(Data for locating displayed items)

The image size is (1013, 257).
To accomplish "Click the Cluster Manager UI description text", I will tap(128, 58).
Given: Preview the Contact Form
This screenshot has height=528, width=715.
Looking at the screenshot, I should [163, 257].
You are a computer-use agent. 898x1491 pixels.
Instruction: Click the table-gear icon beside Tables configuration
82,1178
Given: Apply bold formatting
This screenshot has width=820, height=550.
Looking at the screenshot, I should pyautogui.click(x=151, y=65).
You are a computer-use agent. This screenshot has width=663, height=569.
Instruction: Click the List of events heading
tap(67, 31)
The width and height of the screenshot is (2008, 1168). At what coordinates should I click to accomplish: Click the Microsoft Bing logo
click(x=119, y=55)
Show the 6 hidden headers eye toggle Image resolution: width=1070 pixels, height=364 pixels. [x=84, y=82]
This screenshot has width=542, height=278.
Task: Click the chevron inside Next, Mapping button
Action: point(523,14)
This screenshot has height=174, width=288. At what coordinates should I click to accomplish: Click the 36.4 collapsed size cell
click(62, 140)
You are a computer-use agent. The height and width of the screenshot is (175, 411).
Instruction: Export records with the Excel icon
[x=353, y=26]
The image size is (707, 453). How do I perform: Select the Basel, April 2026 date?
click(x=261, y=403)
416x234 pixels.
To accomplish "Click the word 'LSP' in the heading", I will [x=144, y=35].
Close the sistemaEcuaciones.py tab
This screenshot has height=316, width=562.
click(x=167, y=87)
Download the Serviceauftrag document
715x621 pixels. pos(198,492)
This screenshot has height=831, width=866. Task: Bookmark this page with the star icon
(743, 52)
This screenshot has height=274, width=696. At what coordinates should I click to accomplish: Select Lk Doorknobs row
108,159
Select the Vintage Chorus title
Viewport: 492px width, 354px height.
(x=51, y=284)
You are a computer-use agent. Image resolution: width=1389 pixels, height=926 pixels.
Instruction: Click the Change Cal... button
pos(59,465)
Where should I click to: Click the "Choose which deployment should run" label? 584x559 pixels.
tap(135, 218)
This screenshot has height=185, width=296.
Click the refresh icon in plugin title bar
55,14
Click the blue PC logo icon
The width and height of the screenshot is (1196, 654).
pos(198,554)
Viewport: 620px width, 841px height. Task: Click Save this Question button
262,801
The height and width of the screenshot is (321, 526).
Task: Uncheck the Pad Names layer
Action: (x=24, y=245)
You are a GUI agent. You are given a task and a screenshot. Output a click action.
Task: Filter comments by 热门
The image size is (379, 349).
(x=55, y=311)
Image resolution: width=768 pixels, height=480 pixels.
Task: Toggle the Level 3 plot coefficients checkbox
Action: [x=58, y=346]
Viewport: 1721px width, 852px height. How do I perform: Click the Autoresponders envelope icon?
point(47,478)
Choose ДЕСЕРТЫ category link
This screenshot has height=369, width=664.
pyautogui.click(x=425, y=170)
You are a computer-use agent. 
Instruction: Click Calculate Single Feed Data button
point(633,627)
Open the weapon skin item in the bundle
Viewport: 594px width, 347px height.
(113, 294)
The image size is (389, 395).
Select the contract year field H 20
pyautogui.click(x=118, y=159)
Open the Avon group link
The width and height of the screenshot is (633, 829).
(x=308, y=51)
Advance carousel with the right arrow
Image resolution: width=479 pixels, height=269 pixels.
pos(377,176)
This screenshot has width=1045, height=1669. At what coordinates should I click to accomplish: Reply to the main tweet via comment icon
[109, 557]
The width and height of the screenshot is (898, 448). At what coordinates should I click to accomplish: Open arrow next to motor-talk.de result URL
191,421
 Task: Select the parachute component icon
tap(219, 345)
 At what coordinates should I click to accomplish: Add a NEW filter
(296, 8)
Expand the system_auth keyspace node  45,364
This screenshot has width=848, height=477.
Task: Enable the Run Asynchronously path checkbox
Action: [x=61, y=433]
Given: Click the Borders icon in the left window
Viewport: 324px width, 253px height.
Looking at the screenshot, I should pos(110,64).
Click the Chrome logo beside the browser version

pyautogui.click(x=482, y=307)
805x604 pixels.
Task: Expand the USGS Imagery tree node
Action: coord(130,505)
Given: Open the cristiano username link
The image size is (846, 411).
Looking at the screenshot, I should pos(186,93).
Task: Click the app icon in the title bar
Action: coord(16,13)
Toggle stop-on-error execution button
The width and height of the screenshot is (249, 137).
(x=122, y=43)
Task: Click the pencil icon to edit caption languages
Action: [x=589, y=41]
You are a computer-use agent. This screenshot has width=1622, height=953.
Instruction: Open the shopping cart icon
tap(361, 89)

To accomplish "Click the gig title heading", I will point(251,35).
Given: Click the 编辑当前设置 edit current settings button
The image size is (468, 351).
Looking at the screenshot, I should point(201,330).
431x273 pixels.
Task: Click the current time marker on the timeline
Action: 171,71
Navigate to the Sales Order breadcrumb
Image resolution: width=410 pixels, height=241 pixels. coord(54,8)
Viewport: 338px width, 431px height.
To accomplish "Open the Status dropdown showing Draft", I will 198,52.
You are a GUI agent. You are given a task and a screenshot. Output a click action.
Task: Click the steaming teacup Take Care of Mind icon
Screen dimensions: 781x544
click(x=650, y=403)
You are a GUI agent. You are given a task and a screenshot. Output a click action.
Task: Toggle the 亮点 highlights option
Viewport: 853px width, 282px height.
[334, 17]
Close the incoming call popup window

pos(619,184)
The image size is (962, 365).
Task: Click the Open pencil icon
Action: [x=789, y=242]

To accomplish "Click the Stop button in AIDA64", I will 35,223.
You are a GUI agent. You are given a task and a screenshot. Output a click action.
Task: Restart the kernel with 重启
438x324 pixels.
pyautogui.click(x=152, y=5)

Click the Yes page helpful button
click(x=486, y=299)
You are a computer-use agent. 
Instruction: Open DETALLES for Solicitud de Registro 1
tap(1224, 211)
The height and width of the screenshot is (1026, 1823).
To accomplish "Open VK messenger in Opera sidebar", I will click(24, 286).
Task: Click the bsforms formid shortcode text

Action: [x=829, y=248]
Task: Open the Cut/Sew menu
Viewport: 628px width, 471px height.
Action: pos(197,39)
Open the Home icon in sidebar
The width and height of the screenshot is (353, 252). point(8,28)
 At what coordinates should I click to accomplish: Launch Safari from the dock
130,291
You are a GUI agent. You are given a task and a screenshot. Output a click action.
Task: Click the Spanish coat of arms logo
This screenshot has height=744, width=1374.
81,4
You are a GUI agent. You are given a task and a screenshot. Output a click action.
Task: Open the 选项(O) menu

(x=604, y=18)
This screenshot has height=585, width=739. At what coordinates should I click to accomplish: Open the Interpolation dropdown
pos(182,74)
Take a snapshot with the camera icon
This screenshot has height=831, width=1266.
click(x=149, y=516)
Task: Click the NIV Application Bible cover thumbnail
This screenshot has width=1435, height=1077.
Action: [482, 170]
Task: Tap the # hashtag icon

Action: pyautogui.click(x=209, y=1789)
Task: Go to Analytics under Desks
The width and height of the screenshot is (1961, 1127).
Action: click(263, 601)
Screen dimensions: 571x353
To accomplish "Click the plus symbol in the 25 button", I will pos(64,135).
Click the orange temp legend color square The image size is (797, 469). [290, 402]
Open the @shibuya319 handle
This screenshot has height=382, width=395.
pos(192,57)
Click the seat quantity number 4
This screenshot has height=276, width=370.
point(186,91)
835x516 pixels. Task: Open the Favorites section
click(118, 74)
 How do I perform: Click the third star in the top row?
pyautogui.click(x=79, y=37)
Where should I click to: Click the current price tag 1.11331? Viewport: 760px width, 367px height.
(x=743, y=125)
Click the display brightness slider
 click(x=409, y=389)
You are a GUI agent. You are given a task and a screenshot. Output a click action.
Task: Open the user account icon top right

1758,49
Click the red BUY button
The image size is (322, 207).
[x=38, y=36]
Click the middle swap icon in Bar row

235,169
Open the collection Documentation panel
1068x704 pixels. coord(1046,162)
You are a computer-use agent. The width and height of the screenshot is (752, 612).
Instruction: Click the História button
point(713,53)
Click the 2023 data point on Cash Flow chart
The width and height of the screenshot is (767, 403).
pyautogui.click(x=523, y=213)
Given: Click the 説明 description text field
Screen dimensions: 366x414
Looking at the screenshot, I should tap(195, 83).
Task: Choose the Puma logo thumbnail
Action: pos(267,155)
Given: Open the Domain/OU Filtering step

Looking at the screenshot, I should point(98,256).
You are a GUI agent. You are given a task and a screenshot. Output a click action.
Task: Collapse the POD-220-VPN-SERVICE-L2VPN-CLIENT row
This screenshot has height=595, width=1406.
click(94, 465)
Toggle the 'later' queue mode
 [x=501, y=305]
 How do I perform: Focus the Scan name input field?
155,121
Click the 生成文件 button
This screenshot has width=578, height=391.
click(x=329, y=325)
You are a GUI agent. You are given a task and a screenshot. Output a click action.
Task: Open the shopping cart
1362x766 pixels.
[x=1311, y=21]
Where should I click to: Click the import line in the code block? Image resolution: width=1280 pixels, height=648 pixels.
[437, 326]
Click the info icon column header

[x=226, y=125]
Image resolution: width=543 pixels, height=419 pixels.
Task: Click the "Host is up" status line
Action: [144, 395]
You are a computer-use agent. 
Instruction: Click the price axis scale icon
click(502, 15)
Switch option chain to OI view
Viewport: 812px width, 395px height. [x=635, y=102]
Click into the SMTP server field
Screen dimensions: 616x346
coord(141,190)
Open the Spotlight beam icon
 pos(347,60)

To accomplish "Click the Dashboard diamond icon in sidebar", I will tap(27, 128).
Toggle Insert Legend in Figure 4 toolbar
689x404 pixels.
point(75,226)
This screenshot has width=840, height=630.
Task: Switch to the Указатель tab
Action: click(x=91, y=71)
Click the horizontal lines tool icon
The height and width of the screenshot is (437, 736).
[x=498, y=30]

EXERCISE →
Copy the data below verbatim, beginning with the line that contains "You are a computer-use agent. 898x1491" and ending after the line that contains "Action: point(523,14)".

THE SOLUTION →
You are a computer-use agent. 898x1491 pixels.
Instruction: Click the table-gear icon beside Tables configuration
82,1178
Given: Apply bold formatting
This screenshot has width=820, height=550.
Looking at the screenshot, I should pyautogui.click(x=151, y=65).
You are a computer-use agent. This screenshot has width=663, height=569.
Instruction: Click the List of events heading
tap(67, 31)
The width and height of the screenshot is (2008, 1168). At what coordinates should I click to accomplish: Click the Microsoft Bing logo
click(x=119, y=55)
Show the 6 hidden headers eye toggle Image resolution: width=1070 pixels, height=364 pixels. [x=84, y=82]
This screenshot has width=542, height=278.
Task: Click the chevron inside Next, Mapping button
Action: point(523,14)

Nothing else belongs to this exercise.